--- Start of RECORDS PROVIDED ---

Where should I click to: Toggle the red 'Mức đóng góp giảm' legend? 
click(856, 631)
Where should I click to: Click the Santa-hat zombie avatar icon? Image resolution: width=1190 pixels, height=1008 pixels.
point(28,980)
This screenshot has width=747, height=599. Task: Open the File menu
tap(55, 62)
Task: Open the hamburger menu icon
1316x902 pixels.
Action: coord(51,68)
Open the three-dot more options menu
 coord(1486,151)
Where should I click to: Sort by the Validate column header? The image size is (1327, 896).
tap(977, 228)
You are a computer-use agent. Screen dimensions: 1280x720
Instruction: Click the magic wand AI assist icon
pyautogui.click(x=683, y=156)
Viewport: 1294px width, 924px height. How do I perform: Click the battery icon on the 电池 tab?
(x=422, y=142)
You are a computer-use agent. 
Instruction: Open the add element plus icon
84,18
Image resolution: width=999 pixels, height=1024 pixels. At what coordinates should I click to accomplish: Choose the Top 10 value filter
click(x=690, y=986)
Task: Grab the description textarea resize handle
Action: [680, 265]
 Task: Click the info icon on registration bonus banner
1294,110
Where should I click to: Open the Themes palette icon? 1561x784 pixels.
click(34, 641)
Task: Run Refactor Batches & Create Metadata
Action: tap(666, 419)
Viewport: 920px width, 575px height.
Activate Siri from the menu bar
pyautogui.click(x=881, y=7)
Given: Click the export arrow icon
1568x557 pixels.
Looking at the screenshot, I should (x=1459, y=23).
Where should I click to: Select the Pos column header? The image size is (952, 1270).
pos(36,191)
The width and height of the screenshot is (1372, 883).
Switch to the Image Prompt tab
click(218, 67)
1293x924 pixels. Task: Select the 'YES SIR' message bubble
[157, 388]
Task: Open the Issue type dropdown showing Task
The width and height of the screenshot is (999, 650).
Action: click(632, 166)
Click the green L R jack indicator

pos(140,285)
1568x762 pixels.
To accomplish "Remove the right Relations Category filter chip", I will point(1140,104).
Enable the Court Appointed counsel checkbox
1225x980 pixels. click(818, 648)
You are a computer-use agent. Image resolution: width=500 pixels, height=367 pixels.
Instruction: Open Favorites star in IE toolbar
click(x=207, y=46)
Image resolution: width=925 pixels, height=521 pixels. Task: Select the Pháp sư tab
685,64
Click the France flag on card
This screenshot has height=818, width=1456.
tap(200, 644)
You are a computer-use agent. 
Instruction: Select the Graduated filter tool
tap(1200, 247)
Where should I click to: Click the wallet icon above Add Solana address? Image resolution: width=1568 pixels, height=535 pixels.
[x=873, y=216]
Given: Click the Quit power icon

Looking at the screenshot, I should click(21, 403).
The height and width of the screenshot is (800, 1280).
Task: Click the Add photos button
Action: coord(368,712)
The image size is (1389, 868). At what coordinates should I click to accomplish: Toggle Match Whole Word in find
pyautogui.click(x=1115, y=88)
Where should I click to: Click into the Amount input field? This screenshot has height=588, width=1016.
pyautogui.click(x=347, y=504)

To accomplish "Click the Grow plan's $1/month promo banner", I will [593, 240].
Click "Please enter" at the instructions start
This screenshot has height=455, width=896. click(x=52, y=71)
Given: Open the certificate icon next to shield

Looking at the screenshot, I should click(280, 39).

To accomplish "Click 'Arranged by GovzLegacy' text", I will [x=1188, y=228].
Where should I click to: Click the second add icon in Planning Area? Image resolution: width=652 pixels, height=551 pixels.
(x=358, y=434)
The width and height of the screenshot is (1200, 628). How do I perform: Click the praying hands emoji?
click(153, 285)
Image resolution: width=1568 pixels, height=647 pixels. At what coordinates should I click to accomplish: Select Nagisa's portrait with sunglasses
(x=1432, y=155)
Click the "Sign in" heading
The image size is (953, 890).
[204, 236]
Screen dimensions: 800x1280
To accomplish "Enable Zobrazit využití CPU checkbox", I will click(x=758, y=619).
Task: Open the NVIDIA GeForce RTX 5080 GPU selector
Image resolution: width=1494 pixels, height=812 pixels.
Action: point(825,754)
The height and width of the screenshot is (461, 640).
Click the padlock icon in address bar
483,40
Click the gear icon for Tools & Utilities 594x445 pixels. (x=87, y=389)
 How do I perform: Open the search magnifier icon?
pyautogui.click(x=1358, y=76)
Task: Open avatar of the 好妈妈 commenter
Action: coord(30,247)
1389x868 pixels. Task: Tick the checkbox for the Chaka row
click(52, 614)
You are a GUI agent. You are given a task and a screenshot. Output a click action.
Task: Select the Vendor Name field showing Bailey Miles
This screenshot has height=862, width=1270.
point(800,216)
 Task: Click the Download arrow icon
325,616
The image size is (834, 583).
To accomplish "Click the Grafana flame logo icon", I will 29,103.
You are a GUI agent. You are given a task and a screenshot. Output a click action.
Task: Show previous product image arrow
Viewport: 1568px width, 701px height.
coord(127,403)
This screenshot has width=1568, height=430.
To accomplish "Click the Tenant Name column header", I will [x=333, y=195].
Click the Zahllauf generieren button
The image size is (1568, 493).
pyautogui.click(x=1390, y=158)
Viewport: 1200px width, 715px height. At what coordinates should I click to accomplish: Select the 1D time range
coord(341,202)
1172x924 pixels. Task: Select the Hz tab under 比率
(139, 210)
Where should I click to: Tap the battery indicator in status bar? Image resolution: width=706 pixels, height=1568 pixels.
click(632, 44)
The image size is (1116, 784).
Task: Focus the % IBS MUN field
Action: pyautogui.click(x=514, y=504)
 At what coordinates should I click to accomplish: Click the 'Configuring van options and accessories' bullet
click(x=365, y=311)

--- End of RECORDS PROVIDED ---

DIRECTIONS:
Return, unchanged, the rows above from the line containing "Where should I click to: Click into" through the line containing "click(153, 285)".

THE RESULT:
Where should I click to: Click into the Amount input field? This screenshot has height=588, width=1016.
pyautogui.click(x=347, y=504)

To accomplish "Click the Grow plan's $1/month promo banner", I will [593, 240].
Click "Please enter" at the instructions start
This screenshot has height=455, width=896. click(x=52, y=71)
Given: Open the certificate icon next to shield

Looking at the screenshot, I should click(280, 39).

To accomplish "Click 'Arranged by GovzLegacy' text", I will [x=1188, y=228].
Where should I click to: Click the second add icon in Planning Area? Image resolution: width=652 pixels, height=551 pixels.
(x=358, y=434)
The width and height of the screenshot is (1200, 628). How do I perform: Click the praying hands emoji?
click(153, 285)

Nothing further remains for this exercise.